**Problems to work on**:
1 - Reproduce the passage of the court ruling below, starting at "10. The gist" and ending at "Arch Bishop Ondiek.".
2 - According to the court ruling below, on what date did Weyclife Otieno swear the affidavit opposing the application?

**Text**:
8. Annexed to the affidavit of the applicant are: pages 1, 7, 8 and 9 of the Will of the late Arch Bishop Stephen S.A.O. Ondiek dated 28th November, 1994; death Certificate for Arch Bishop Ondiek Oluoch; a photocopy of marriage certificate between Solomon T. Ondiek and Carrie Mae Hughes dated 7th March, 2012 showing that a marriage between the two was solemnized in the Pennsylvania; and an identification document for Carrie Mae Hughes.
9. The application was opposed by the Respondents who filed a lengthy affidavit sworn by the second respondent Weyclife Otieno on 7th June, 2019.
10. The gist of his affidavit is that he is the son in law to the appellant herein and that he is the brother to the deceased Beatrice Apondi, and the son to the 1st Respondent Grace Achieng Otieno.
11. The deponent denies the allegation by the appellant that the deceased Beatrice Apondi was a stranger to her and maintained that the appellant knew the deceased very well as her daughter in low and that that is why the deceased was buried by the brothers of Solomon Ondiek who was married to Beatrice Apondi. He maintained that the burial of the late Beatrice Apondi was organized by the family of the late Arch Bishop Stephen Ondiek and not the Respondents herein. He contended that the applicant had continued to conceal material facts from the court by attaching only a portion of the Will of the late Arch Bishop Ondiek.
12. On the prayers sought, 1st respondent contended that the application is incurably incompetent and defective and that it does not meet the threshold for grant of the orders sought namely, a temporary injunction pending appeal.

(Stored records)
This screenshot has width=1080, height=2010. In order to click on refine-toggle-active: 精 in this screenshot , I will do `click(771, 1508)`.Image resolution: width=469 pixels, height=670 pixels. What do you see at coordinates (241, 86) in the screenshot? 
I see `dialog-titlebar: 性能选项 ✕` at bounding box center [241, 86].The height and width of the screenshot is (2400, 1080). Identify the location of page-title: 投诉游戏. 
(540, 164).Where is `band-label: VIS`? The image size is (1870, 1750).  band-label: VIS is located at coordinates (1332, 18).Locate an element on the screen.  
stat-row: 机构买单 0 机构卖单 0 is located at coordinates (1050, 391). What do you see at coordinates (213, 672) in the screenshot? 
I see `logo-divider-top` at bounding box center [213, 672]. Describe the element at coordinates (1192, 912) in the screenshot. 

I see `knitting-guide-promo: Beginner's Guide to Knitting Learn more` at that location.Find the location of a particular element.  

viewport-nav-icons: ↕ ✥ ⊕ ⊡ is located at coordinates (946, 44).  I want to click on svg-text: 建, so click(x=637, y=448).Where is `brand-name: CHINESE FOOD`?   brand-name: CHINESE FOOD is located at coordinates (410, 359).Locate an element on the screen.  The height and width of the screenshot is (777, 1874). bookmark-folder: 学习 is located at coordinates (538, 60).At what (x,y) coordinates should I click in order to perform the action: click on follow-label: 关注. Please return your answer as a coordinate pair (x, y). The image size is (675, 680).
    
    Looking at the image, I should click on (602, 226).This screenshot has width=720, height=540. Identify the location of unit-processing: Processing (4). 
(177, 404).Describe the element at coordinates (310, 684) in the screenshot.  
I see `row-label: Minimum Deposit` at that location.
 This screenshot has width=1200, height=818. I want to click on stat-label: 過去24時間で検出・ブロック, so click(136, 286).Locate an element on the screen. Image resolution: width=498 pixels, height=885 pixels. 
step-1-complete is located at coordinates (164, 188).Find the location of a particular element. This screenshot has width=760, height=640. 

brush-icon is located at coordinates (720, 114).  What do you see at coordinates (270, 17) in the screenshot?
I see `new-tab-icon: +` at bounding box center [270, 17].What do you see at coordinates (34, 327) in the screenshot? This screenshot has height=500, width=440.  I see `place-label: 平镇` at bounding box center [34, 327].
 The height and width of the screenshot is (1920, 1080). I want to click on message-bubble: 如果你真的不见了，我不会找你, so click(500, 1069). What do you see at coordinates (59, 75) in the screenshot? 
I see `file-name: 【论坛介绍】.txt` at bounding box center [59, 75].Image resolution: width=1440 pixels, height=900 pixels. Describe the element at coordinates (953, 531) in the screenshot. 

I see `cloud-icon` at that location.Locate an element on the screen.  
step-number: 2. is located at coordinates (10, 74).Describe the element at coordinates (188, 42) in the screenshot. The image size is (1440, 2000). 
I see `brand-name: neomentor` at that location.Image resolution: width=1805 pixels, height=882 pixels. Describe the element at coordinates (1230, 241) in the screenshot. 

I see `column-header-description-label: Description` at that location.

**Answer set**:
1 -
10. The gist of his affidavit is that he is the son in law to the appellant herein and that he is the brother to the deceased Beatrice Apondi, and the son to the 1st Respondent Grace Achieng Otieno.
11. The deponent denies the allegation by the appellant that the deceased Beatrice Apondi was a stranger to her and maintained that the appellant knew the deceased very well as her daughter in low and that that is why the deceased was buried by the brothers of Solomon Ondiek who was married to Beatrice Apondi. He maintained that the burial of the late Beatrice Apondi was organized by the family of the late Arch Bishop Stephen Ondiek and not the Respondents herein. He contended that the applicant had continued to conceal material facts from the court by attaching only a portion of the Will of the late Arch Bishop Ondiek.

2 - 7th June, 2019